Aufbauend auf den Erfahrungen, die wir im Rahmen unserer zwischen 2016 und 2021 aus „Digital dabei!“-Mitteln geförderten Aktivitäten gemacht haben, sollen die Strukturen für das von jungen Geflüchteten erstellte regelmäßige Magazin „Young Refugees TV“ (YR-TV) fortgeführt und weiterentwickelt werden. Für eine stärkere Vernetzung von lokaler, regionaler und landesweiter Arbeit mit Geflüchteten und Menschen mit Migrationshintergrund wollen wir auch verstärkt mit anderen Stellen der Geflüchtetenarbeit kooperieren und über diese berichten. Junge Menschen mit Migrationshintergrund sollen so erfahren, wo aktive Teilhabe stattfindet, um sie bei der Integration zu unterstützen.
Im Jahr 2022 wurden ein- und mehrtägige TV-Workshops durchgeführt, die auf die Interessen junger Geflüchteter abgestimmt waren und deren gesellschaftliche Teilhabe förderten.
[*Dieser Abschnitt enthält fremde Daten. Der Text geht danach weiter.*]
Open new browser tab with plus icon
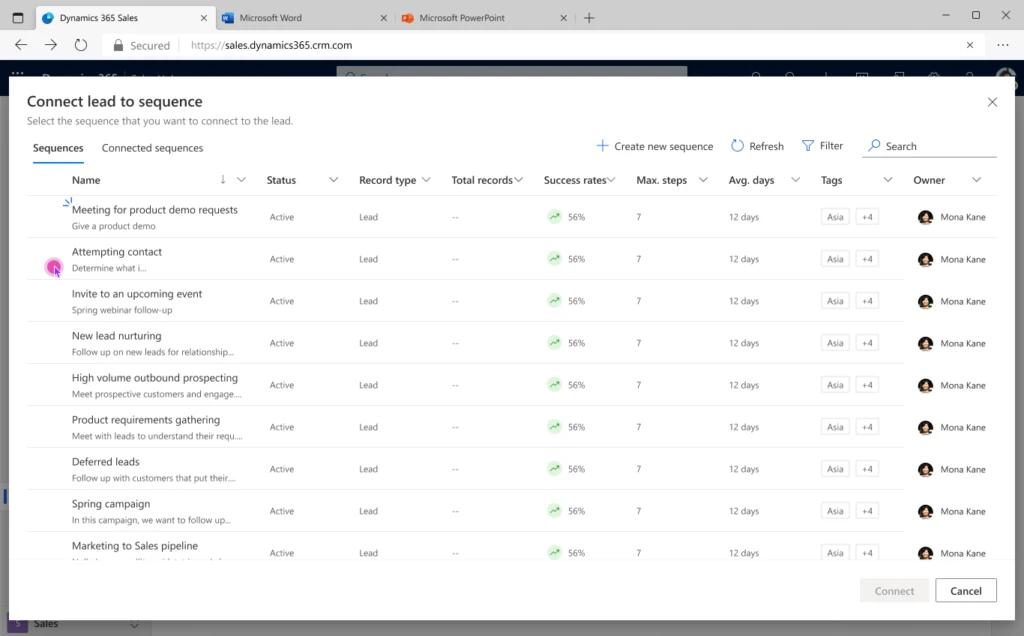The height and width of the screenshot is (636, 1024). (x=589, y=18)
Bei den Beitragsthemen wurden verstärkt berufliche Themen in den Vordergrund gerückt.
Ein besonderes Highlight war im März die gemeinsame Ansicht der in den Workshops entstandenen Filmbeiträge im Kanal 21 Studio. Hier waren auch die Protagonist*innen einiger Beiträge und weitere Gäste vor Ort.
Eine wesentliche Veränderung des produktbezogenen Lernsettings resultierte Anfang 2022 aus Rückmeldungen, die zuvor mehrfach an das Kanal 21-Team herangetragen wurde: Kann der Name „Young Refugees TV“ nicht geändert werden? Im Dialog mit Teilnehmenden wurde daher ein neuer Name verabredet: Seit Anfang 2022 heißt das aus Digital dabei! hervorgehende Bewegtbild-Format nun „Grenzenlos TV“. Dessen erste Ausgaben finden sich unter https://www.kanal-21.tv/search?query=grenzenlos. Aber auch die „Young Refugees TV“-Sendungen sind weiterhin abrufbar unter https://www.kanal-21.tv/search?query=young%20Refugees. Außerdem wurden und werden alle Sendungen über den TV-Lernsender „NRWision“ in mehr als acht Millionen Kabelhaushalte verbreitet.
Corona mit seinen Folgen u.a. dem erzwungenen Stillstand haben dazu geführt, dass sich die Jugendlichen viele Gedanken über ihr Leben und ihre Zukunft gemacht haben. Im Projekt „3G durchgespielt- geplant, gedreht, geschnitten“ beschäftigten sich die Teilnehmenden filmisch mit dem Thema „Mein Leben“. Es ging darum einen selbstgedrehten Film mit einem Soundtrack und Texten zu produzieren und sie bei der Auseinandersetzung mit sich selbst und ihrem Leben zu unterstützen.
Die gemeinsame Beschäftigung mit dem Thema in Form von Video mit Texten und Musik half ihnen bei der Bewältigung ihrer Lebenssituation . Dabei standen folgende Fragen im Mittelpunkt: „Wie ist mein Leben gerade? Wo will ich hin? Wer ist mein*e Freund*in? Was tut mir gut, was nicht?“. Jugendliche mit und ohne Fluchterfahrung brachten gemeinsam in Gruppenarbeit durch Film, Text und Musik ihre Gedanken zu Papier und verarbeiteten sie filmisch. Die Jugendlichen agierten dabei selbst als Akteure, Kameraleute, Regisseure, Drehbuchautoren und Cutter. Das Ergebnis kann sich wirklich sehen lassen und wurde auf der dem YouTube Kanal von Take Five hochgeladen.